RISE summarizes recent regulatory-related headlines and reports.
Judge vacates CMS regulation to limit MA broker and agent pay caps
A federal judge this week vacated a regulation introduced during the Biden administration that would have limited how much Medicare Advantage insurers can pay brokers or agents for steering consumers to their plans.
In July 2024, U.S. District Judge Reed O’Connor of the Northern District of Texas Fort Worth Division placed a stay on the Centers for Medicare & Medicaid Services’ (CMS) plans to cap administrative payments and restrict contract terms after marketing trade groups sued the federal agency to block the rule. On Monday, he vacated the fixed fee and contract terms restriction in the final rule, according to Modern Healthcare, which first reported the decision.
In the ruling, O’Connor said that CMS can only regulate how to use compensation and not how insurers pay marketers for administrative costs, according to the publication. However, he upheld a requirement that prevents third-party marketers from distributing the personal information of Medicare enrollees to marketing organizations without their consent.
Elevance Health loses Star ratings case
Judge Mark Pittman of the U.S. District Court for the Northern District of Texas in Fort Worth this week sided with the Centers for Medicare & Medicaid Services (CMS) over a Star rating dispute with Elevance Health, according to Reuters.

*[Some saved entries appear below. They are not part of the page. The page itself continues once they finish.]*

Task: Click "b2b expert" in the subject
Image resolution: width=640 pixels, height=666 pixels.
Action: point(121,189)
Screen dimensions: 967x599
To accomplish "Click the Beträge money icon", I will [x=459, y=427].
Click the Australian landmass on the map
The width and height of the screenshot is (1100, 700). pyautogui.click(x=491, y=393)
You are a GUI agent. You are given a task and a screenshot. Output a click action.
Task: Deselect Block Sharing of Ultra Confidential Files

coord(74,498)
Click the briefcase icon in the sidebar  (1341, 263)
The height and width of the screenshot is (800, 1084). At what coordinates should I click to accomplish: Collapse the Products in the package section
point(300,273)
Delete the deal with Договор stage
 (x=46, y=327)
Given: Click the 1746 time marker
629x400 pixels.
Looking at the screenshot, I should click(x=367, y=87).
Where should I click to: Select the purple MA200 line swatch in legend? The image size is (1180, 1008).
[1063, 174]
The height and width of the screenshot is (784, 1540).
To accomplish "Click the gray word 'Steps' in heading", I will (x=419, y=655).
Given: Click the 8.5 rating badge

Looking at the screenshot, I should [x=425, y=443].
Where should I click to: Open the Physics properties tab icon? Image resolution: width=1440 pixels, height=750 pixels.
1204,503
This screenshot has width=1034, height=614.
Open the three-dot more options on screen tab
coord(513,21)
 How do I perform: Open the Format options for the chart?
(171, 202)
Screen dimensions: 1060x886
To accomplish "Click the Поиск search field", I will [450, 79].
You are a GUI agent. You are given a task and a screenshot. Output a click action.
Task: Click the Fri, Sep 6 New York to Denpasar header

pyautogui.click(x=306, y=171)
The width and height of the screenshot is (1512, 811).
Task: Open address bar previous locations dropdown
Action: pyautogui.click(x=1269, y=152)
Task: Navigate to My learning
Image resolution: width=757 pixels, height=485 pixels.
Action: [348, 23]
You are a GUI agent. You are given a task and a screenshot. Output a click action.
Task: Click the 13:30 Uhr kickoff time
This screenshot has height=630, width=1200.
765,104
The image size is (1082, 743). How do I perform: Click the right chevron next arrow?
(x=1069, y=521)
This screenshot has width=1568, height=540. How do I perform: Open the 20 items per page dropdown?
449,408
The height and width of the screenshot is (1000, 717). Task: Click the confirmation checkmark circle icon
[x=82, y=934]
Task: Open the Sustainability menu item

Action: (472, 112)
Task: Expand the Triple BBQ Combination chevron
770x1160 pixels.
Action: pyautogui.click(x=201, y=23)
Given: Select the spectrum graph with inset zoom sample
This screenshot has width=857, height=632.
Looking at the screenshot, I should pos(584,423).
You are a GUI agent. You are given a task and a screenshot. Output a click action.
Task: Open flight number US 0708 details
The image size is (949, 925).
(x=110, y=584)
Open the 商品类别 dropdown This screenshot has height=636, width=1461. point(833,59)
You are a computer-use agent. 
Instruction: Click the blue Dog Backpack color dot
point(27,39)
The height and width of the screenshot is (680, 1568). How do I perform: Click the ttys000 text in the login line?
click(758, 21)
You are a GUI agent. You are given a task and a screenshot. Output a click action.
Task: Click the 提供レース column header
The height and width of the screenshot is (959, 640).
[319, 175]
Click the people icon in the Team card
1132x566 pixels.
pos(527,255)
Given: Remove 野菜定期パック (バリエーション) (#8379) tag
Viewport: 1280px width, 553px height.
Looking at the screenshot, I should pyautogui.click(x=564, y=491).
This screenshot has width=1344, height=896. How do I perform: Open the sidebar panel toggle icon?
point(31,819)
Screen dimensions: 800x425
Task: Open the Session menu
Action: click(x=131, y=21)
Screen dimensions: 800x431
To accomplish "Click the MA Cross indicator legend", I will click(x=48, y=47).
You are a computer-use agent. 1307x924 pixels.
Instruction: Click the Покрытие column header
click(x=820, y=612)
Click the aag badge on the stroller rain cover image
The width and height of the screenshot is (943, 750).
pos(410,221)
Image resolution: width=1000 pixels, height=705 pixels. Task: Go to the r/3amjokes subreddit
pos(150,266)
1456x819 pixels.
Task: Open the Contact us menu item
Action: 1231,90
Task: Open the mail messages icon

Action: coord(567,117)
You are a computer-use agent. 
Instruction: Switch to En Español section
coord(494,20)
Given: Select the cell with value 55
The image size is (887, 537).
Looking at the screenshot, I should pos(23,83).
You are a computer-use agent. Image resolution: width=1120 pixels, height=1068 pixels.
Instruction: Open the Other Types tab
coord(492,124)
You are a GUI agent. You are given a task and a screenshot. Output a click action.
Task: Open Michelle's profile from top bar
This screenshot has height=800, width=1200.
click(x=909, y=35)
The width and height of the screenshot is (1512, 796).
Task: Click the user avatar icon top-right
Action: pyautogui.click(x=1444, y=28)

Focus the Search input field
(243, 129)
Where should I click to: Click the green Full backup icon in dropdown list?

The insurer sued the U.S. Department of Health and Human Services (HHS) and CMS in October over reducing its quality rating for one of its contracts in 2025, which Elevance Health claimed led to the company losing at least $375 million in bonus payments. The organization said one of its contracts received a score of 3.749 but was assigned 3.5 stars, and the plan should have been rounded up to 4 stars.
Elevance argued that CMS didn’t follow its own regulations to calculate the ratings, but the government said that its methodology is sound and if the court allowed the challenge to move forward, it would open the door to insurers who missed the cutoff for higher ratings.
HHS launches platform to show MAHA progress
HHS announced it has launched MAHA in Action—a new platform that showcases the federal initiatives and state-led reforms advancing the Trump administration’s Make America Healthy Again (MAHA) agenda.
“Make America Healthy Again” isn’t just a slogan—it’s a mission statement, and we’re delivering results, fast,” HHS Secretary Robert F. Kennedy Jr. said in the announcement. “The MAHA in Action tracker puts the wins on the map. It gives the public, the press, and policymakers real-time visibility into how we’re restoring health, integrity, and accountability to every corner of our public health agency.”
The site features federal reforms being implemented across HHS agencies and a growing list of newly enacted state policies aligned with MAHA priorities.
MA study: Medication compliance may reduce health care costs
A new study published in BMC Health Services Research found that better medication adherence among Medicare Advantage plan members is associated with lower health care costs.
The observational study, conducted by researchers from the University of Mississippi School of Pharmacy, analyzed data from more than one million beneficiaries across three adherence quality measures for blood pressure medications, cholesterol-lowering medication, and diabetes medications. Medication adherence was measured in year one, and payer medical costs were measured in year two.
Better adherence was associated with lower payer medical costs, with the greatest cost savings found in adherence to diabetes medication. Researchers said targeting interventions to improve compliance with medications can improve patient outcomes and reduce health care costs.